Making crunchy, heart-healthy tostadas is easy. Simply place your tortillas directly on the rack of a hot oven for a few minutes; no deep-frying necessary. The kind of tortilla is completely up to you. My family likes the neutral flavor of white flour tortillas, but corn tortillas are lower in calories and sodium. There are even gluten-free tortillas if that’s your need or preference. For this recipe, I chose whole-wheat flour tortillas, which contain a little more fiber and protein than the white flour version, but are more chewy than corn tortillas, even when baked.

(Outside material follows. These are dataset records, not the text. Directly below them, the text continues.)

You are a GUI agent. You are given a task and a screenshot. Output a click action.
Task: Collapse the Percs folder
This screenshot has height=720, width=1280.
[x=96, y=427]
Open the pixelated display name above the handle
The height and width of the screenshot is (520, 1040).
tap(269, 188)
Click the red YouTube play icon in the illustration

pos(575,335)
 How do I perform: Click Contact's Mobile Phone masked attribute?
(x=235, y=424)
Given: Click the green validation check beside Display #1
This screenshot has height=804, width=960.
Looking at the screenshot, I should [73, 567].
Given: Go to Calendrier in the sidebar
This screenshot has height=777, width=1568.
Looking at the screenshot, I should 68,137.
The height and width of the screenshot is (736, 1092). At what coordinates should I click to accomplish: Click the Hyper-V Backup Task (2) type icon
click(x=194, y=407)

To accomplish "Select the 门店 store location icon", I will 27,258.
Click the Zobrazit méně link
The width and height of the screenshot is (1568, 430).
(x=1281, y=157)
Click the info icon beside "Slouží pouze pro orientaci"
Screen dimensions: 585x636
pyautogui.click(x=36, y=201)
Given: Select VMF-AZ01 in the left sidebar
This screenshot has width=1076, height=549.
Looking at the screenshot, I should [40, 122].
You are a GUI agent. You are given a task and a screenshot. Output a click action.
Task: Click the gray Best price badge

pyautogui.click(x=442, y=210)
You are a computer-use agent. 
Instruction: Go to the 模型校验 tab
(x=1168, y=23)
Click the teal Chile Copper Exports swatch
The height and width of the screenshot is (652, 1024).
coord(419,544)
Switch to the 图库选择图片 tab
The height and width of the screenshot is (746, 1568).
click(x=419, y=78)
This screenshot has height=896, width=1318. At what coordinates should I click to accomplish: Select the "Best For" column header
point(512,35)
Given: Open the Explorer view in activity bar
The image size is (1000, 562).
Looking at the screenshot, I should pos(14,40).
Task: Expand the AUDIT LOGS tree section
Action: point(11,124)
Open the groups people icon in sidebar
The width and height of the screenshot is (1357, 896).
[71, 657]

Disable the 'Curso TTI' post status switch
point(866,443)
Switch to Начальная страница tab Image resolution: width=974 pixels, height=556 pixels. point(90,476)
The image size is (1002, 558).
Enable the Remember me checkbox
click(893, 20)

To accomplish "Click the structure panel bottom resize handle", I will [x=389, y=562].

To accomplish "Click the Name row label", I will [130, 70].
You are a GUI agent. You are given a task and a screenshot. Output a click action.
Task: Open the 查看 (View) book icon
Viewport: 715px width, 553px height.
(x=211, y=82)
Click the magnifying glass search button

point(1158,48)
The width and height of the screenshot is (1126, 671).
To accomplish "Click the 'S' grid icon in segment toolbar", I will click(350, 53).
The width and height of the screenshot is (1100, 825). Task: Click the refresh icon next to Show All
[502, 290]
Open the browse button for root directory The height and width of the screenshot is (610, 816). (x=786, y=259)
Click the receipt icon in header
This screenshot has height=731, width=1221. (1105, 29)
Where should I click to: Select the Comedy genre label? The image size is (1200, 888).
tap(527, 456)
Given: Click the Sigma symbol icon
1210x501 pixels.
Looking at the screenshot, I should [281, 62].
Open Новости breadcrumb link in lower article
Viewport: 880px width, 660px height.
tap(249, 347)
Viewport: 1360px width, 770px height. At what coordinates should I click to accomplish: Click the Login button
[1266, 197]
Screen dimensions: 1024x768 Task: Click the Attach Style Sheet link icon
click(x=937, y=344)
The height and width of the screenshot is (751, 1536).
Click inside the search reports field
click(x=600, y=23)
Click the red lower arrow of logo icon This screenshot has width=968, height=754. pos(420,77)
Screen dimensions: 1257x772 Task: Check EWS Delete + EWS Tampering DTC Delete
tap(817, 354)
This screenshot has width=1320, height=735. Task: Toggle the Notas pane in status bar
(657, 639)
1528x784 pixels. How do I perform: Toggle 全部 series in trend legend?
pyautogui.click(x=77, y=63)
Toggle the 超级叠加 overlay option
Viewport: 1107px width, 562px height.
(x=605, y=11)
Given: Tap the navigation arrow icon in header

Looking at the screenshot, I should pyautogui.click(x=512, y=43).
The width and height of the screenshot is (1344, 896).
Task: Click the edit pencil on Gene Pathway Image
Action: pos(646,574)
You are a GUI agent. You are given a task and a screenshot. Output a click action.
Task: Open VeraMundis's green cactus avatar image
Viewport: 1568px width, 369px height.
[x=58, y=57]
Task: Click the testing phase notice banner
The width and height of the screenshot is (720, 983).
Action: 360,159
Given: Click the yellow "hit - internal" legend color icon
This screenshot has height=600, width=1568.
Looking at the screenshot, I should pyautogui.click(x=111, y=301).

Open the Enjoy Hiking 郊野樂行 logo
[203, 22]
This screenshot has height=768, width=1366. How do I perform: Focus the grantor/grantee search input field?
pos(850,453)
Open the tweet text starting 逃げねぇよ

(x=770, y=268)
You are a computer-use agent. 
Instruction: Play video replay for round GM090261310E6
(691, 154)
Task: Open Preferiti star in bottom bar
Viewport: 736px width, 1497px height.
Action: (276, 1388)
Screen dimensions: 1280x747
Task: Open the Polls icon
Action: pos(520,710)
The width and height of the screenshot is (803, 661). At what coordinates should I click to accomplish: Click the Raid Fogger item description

Your avocado tostada will taste only as good as the avocado you choose. Skip the ones that are cracked, dented or mushy. Instead, look for an avocado that barely gives under the pressure of a gentle squeeze. If rock-hard avocados are your only option in the store, let them ripen on the counter until they are slightly soft. Once your avocados are perfectly ripe, store them in the refrigerator until you are ready to cook. You probably know that the trick to removing an avocado pit is to whack it with a knife, and then twist the knife to loosen the pit. It goes without saying, but let’s say it anyway: Place the avocado flat on a work surface. If you hold it in your hand during the knife whacking, your avocado adventure may be cruelly interrupted by a trip to urgent care.
I scooped out the avocado flesh, mixed it with lime juice and salt, and spread it on top of the whole-wheat tostada. The velvety avocado contrasted beautifully with the crunchy-edged tostada. You can stop right here and be a very happy eater. But if you have just a few more minutes and ingredients, jazz up your tostada with a sweet salsa. I started with fresh pineapple, although canned pineapple (packed in juice, not sugar) works just as well. Fresh jicama is a sweet, crunchy tuber that pairs with citrus flavors like magic. Bright cilantro, honey, a bit of red onion and fiery red pepper flakes round out the flavors. Bonus: You can double the salsa and pair it with other rich foods, like the triple cream Brie stashed under your rock.
These easy tostadas offer almost infinite possibilities. Need a little more protein in your meal? Top them with grilled tilapia, or add a layer of black bean dip under the avocado spread. Tired of the same old breakfast? Top your avocado tostada with an egg and pinch of smoked salt. Want it to look even prettier? Finish your tostada with a flurry of cotija cheese. Avocado tostadas keep up with any healthy appetite, without sacrificing a healthy body.
Avocado Tostadas with Pineapple-Jicama Salsa
1/2 cup (3 ounces) diced fresh pineapple
1/2 cup (3 ounces) fresh jicama, cut into matchsticks
2 tablespoons diced red onion
2 1/2 teaspoons fresh lime juice, divided
2 teaspoons honey
1/4 teaspoon dried red pepper flakes
1 tablespoon chopped fresh cilantro
4 (6-inch) whole-wheat flour tortillas
1 (9-ounce) avocado
1/4 teaspoon salt
Additional red pepper flakes and cilantro for garnish (optional)
Preheat the oven to 350 degrees.
Combine the pineapple, jicama, red onion, 2 teaspoons lime juice, honey, red pepper flakes and cilantro in a nonreactive bowl. Set aside.
Bake tortillas directly on the oven rack for 5 to 8 minutes, or until the edges are browned and crisp.
While the tortillas heat, remove the pit from the avocado and spoon the flesh into a small bowl. Add 1/2 teaspoon lime juice and table salt. Cream the avocado with a fork or potato masher.
Spread 2 tablespoons of the avocado mixture on each warm tortilla. Divide the pineapple-jicama salsa evenly among the plates. Garnish with cilantro and red pepper flakes if desired. Serve warm. Makes 4 servings.
Per serving: 249 calories (percent of calories from fat, 34), 5 grams protein, 38 grams carbohydrates, 5 grams fiber, 10 grams fat (2 grams saturated), no cholesterol, 520 milligrams sodium.